Class ParseConfiguration

java.lang.Object
org.attoparser.config.ParseConfiguration
All Implemented Interfaces:
Serializable, Cloneable

public final class ParseConfiguration extends Object implements Serializable, Cloneable

Models a series of parsing configurations that can be applied during document parsing by MarkupParser and its variants SimpleMarkupParser and DOMMarkupParser.

Among others, the parameters that can be configured are:

  • The parsing mode: XML or HTML.
  • Whether to expect XML-well-formed code or not.
  • Whether to perform automatic tag balancing or not.
  • Whether we will allow parsing of markup fragments or just entire documents.

The htmlConfiguration() and xmlConfiguration() static methods act as starting points for configuration. Once one of these pre-initialized configurations has been created, it can be fine-tuned for the user's needs.

Note these configuration objects are mutable, so they should not be modified once they have been passed to a parser in order to initialize it.

Instances of this class can be cloned, so creating a variant of an already-tuned configuration is easy.

Since:
2.0.0
See Also:
  • Field Details

  • Constructor Details

    • ParseConfiguration

      private ParseConfiguration()
  • Method Details

    • htmlConfiguration

      public static ParseConfiguration htmlConfiguration()

      Return an instance of ParseConfiguration containing a valid configuration set for most HTML scenarios.

      Returns:
      a valid default configuration object for HTML parsing.
    • xmlConfiguration

      public static ParseConfiguration xmlConfiguration()

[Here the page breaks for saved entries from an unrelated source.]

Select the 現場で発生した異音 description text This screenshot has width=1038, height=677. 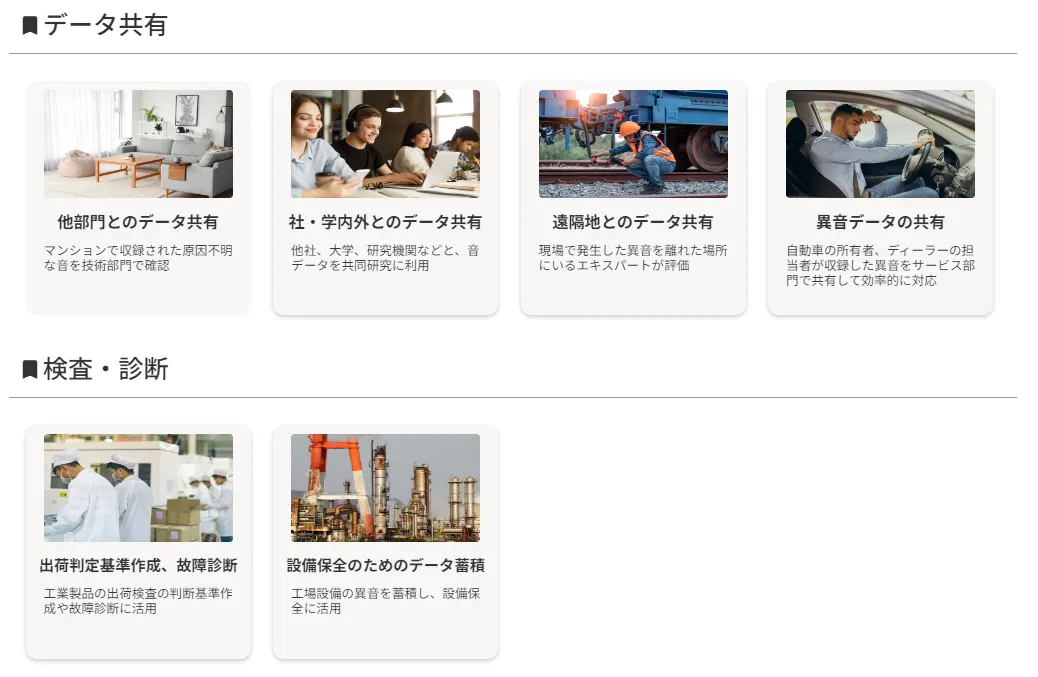pos(633,258)
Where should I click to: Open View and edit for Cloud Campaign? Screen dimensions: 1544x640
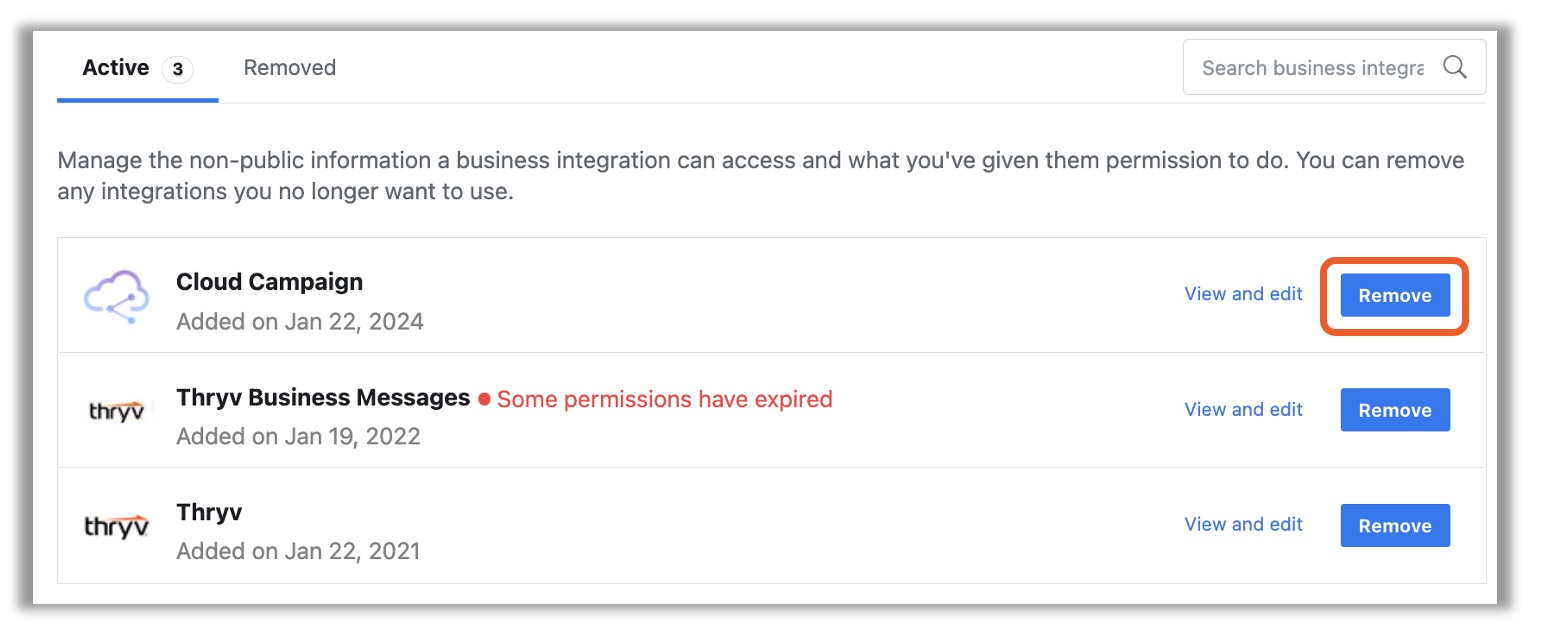coord(1243,294)
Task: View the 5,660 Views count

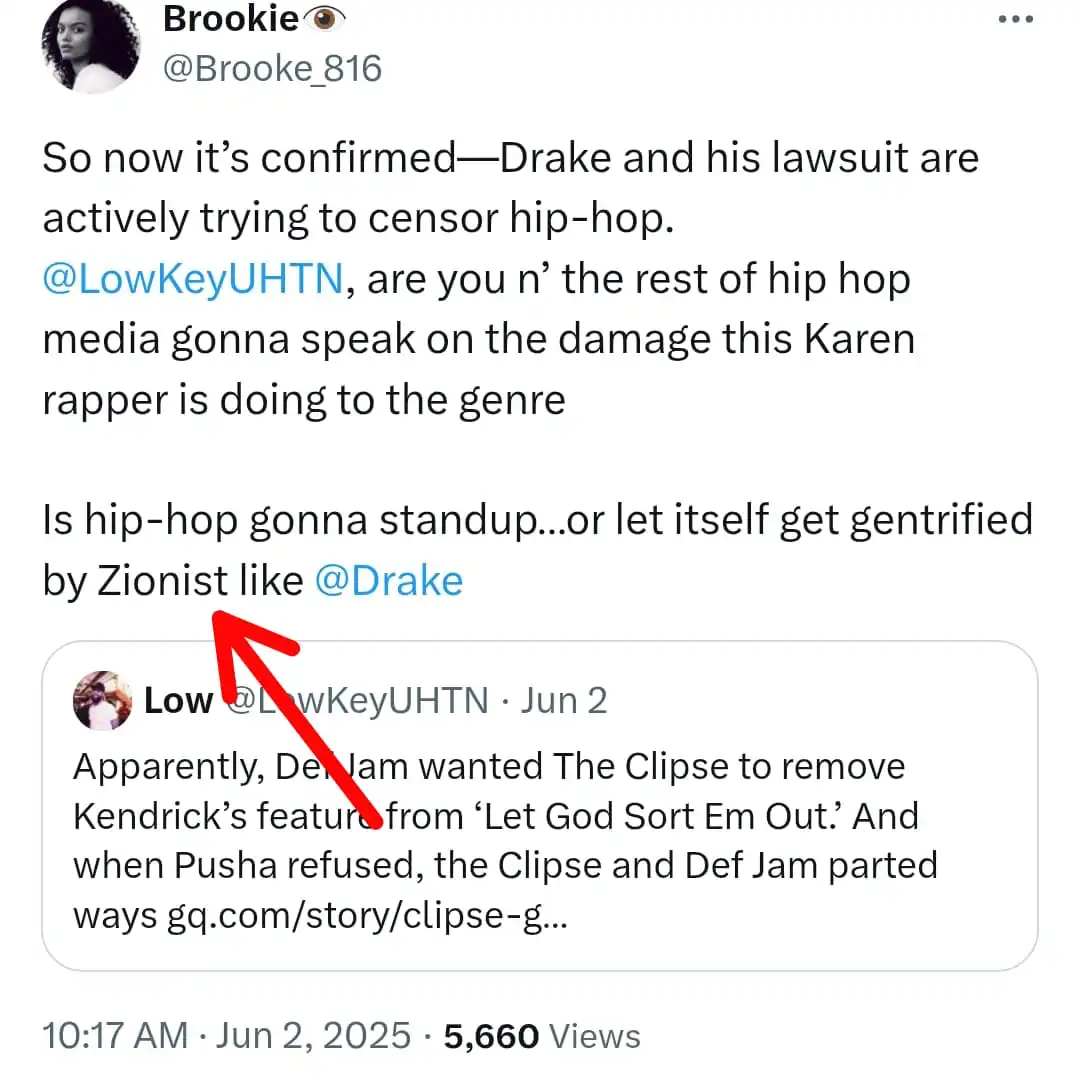Action: click(542, 1036)
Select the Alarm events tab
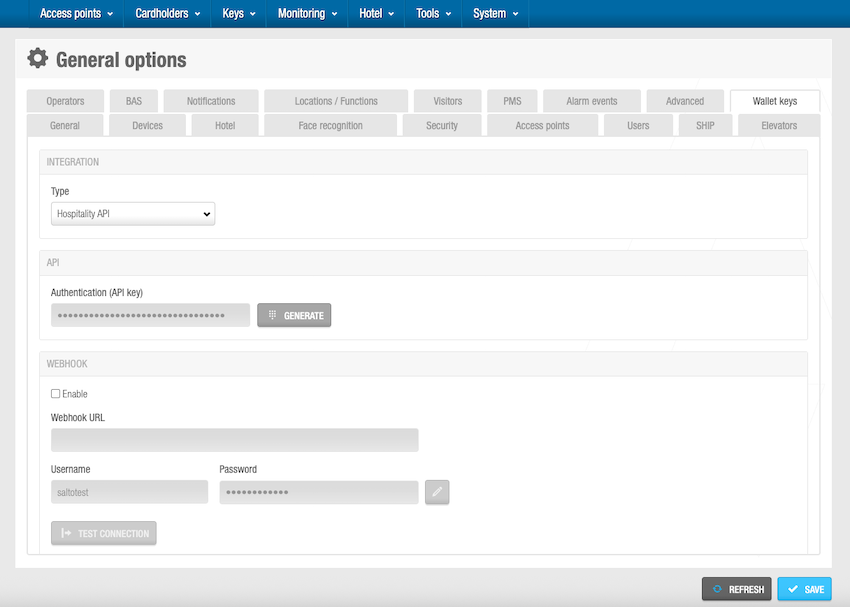Screen dimensions: 850x607 [x=591, y=101]
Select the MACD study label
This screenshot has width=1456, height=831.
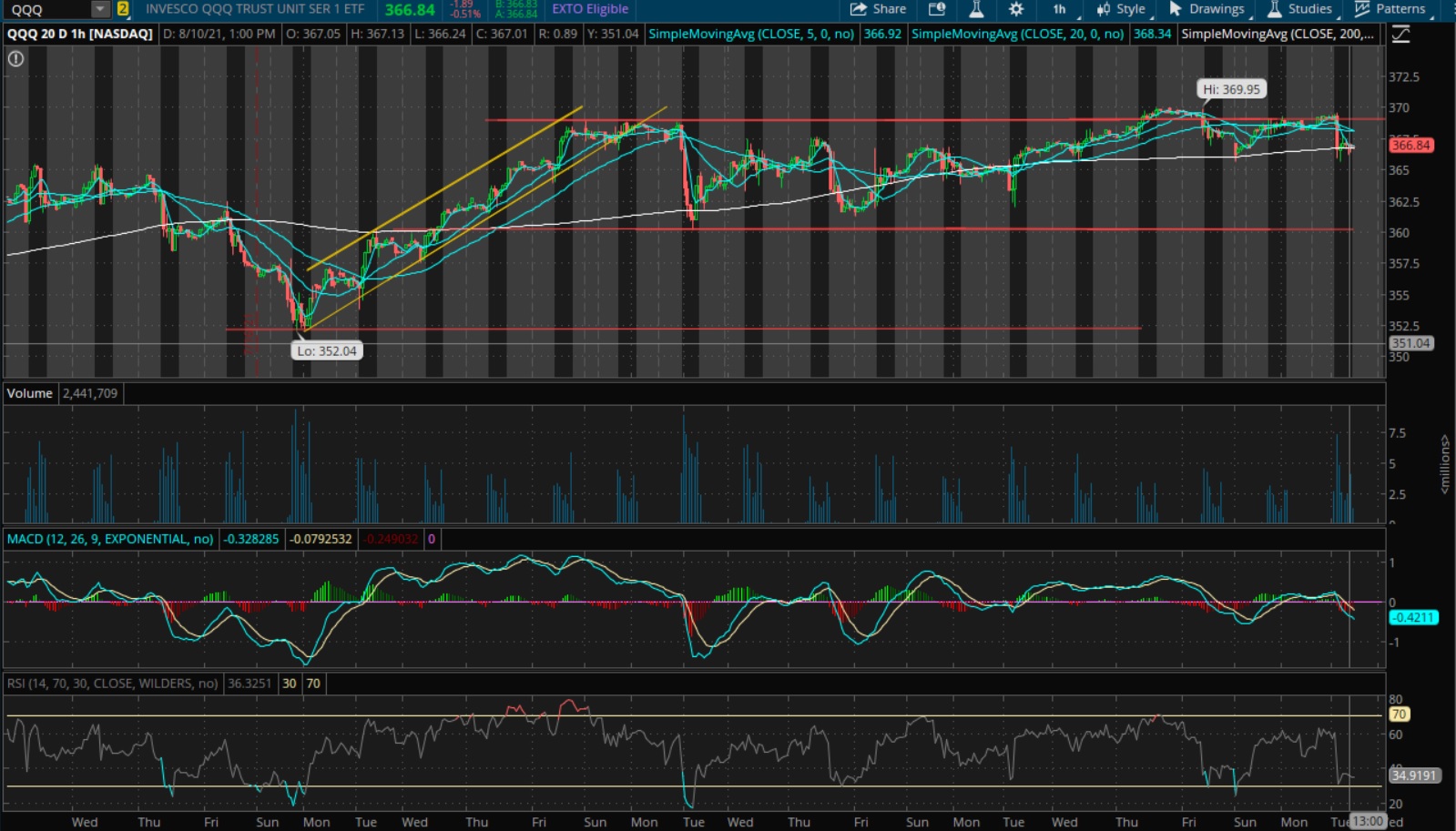click(110, 539)
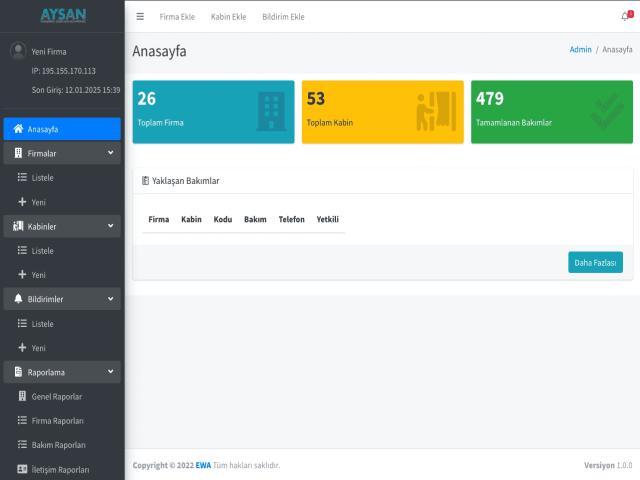This screenshot has height=480, width=640.
Task: Click the user avatar icon
Action: [x=18, y=51]
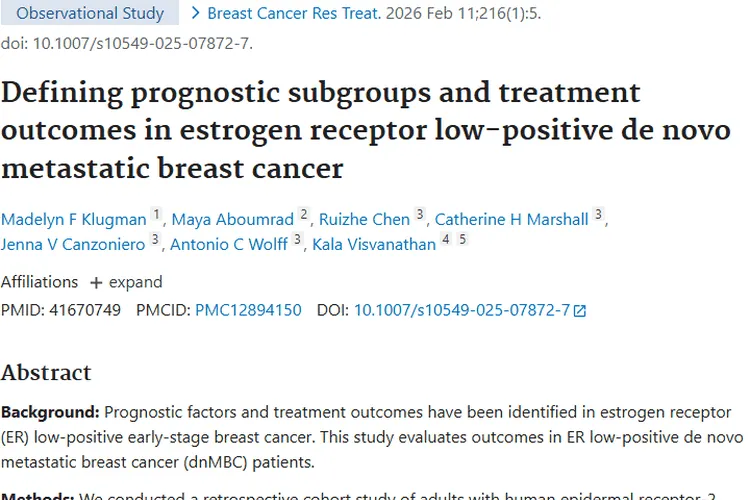The width and height of the screenshot is (750, 500).
Task: Open author Ruizhe Chen
Action: tap(365, 218)
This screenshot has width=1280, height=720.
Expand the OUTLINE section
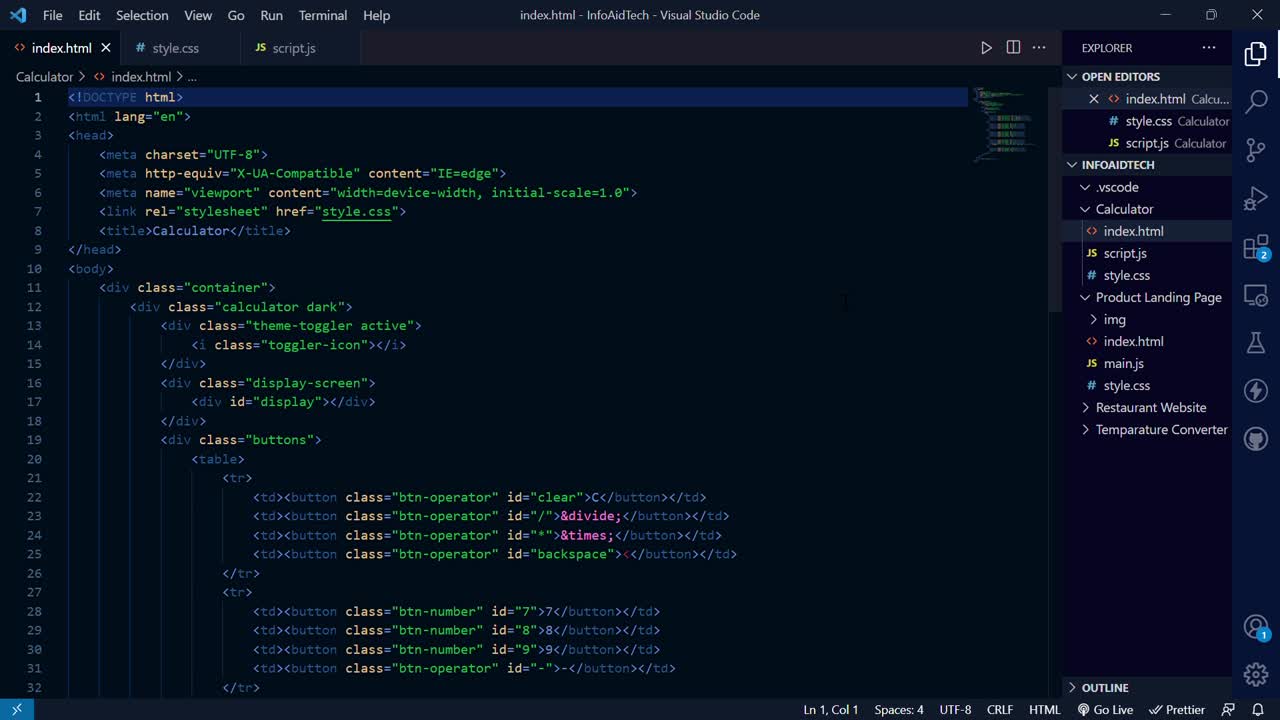click(1104, 688)
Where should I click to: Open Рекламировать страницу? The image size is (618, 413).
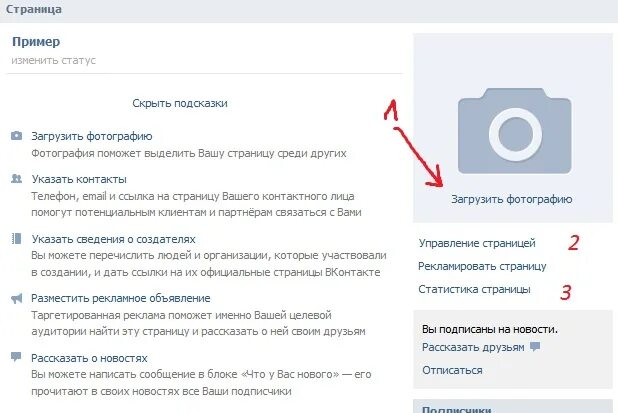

      Return an instance of ParseConfiguration containing a valid configuration set for most XML scenarios.

      Returns:
      a valid default configuration object for XML parsing.
    • getMode

      Return the parsing mode to be used. Can be XML or HTML.

      Depending on the selected mode parsers will behave differently, given HTML has some specific rules which are not XML-compatible (like void elements which might appear unclosed like <meta>.

      Returns:
      the parsing mode to be used.
    • setMode

      public void setMode(ParseConfiguration.ParsingMode mode)

      Specify the parsing mode to be used. Can be XML or HTML.

      Depending on the selected mode parsers will behave differently, given HTML has some specific rules which are not XML-compatible (like void elements which might appear unclosed like <meta>.

      Parameters:
      mode - the parsing mode to be used.
    • isCaseSensitive

      public boolean isCaseSensitive()

      Returns whether validations performed on the parsed document should be case sensitive or not (e.g. attribute names, document root element name, element open vs close elements, etc.)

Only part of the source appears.